UK Legislation
Patents Act 1977 (Unofficial consolidation)

Cases

Biogen Inc. v Medeva Plc

1997] RPC 1

 

Patents

Case Note Biogen Inc. v Medeva Plc

John Lambert

June 1997

This article previously appeared on the Lancaster Buildings  website

The appeal in Biogen Inc. v Medeva Plc [1997] RPC 1  was the law lords' first opportunity to consider the validity of a patent for a product of genetic engineering. The patent in suit was an artificial molecule of deoxyribonucleic acid ("DNA") coded to induce production of hepatitis B antigens for use in diagnosis and production of a vaccine against the disease.  Sir Kenneth Murray of Edinburgh University found a way to make such molecules.  Biogen Inc. ("Biogen"), a Massachusetts company that Sir Kenneth and other eminent molecular microbiologists had set up, applied for a British patent for the molecule on the 22nd December 1978 and a European patent based on the British application on the 21st December 1979. The principal claim was for:

"A recombinant DNA molecule characterized by a DNA sequence coding for a polypeptide or a fragment thereof displaying HBV antigen specificity, said DNA sequence being operatively linked to an expression control sequence in the recombinant DNA molecule and being expressed to produce a polypeptide displaying HBV antigen specificity when a suitable host cell transformed with said recombinant DNA molecule is cultured, the transformed host cell not producing any human serum proteins and any primate serum proteins other than the polypeptide displaying HBV antigen specificity."

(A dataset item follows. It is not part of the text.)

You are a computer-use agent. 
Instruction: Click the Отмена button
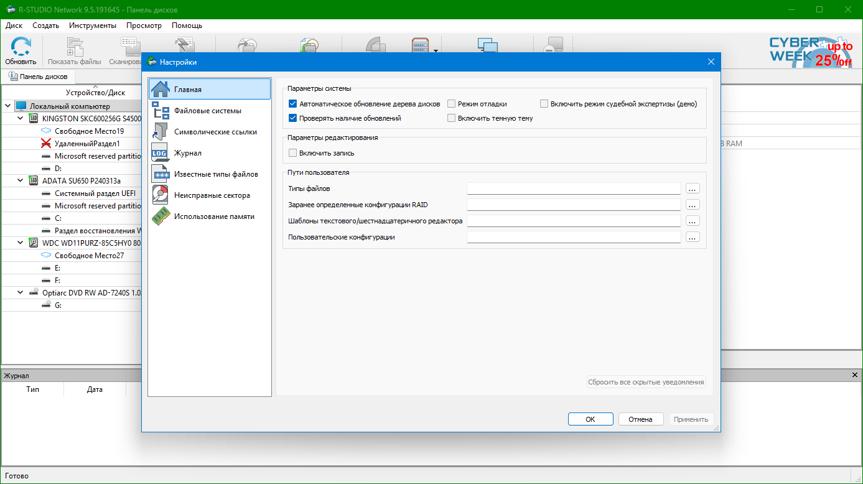click(640, 419)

Lord Hoffmann described the claim as to a product identified partly by the way in which it was made ("recombinant DNA molecule") and partly by what it did ("characterized by…" et cetera). A European patent was granted on the 11th July 1990, though it was subject to opposition (more like revocation) proceedings which were not concluded in its favour until the 28th July 1994.  Medeva Plc ("Medeva") developed and prepared to market a third generation hepatitis B vaccine by other techniques.

Biogen sued Medeva for infringing its patent in 1992 and Medeva counterclaimed for revocation of the patent. At first instance, Aldous J (as he then was) found that the patent was valid and infringed. His decision was reversed by the Court of Appeal on the ground that the matter disclosed in the specification did not support the invention, that Biogen was not entitled to claim priority from the date of application of the British patent and that the invention did not involve any inventive step (see Biogen Inc. v Medeva Plc [1995] FSR 1).  Hobhouse LJ, who delivered the judgment of the Court, doubted that the molecule was even an invention at all (see Biogen Inc v Medeva Plc [1995] FSR 4, 29-33).  The House of Lords put to one side the questions of what is or is not an invention and whether Sir Kenneth's work was obvious.  It dismissed the appeal on the ground that the claims were far too broad as there were other ways of producing recombinant DNA molecules.  Even though Sir Kenneth "had won a brilliant Napoleonic victory in cutting through the uncertainties which existed" it was not enough to justify a monopoly of the whole field. As Lord Hoffmann put it: at page 52:

 "The technical contribution made in such cases deserves to be recognized. But care is needed not to stifle further research and healthy competition by allowing the first person who has found a way of achieving an obviously desirable goal to monopolize every other way of doing so."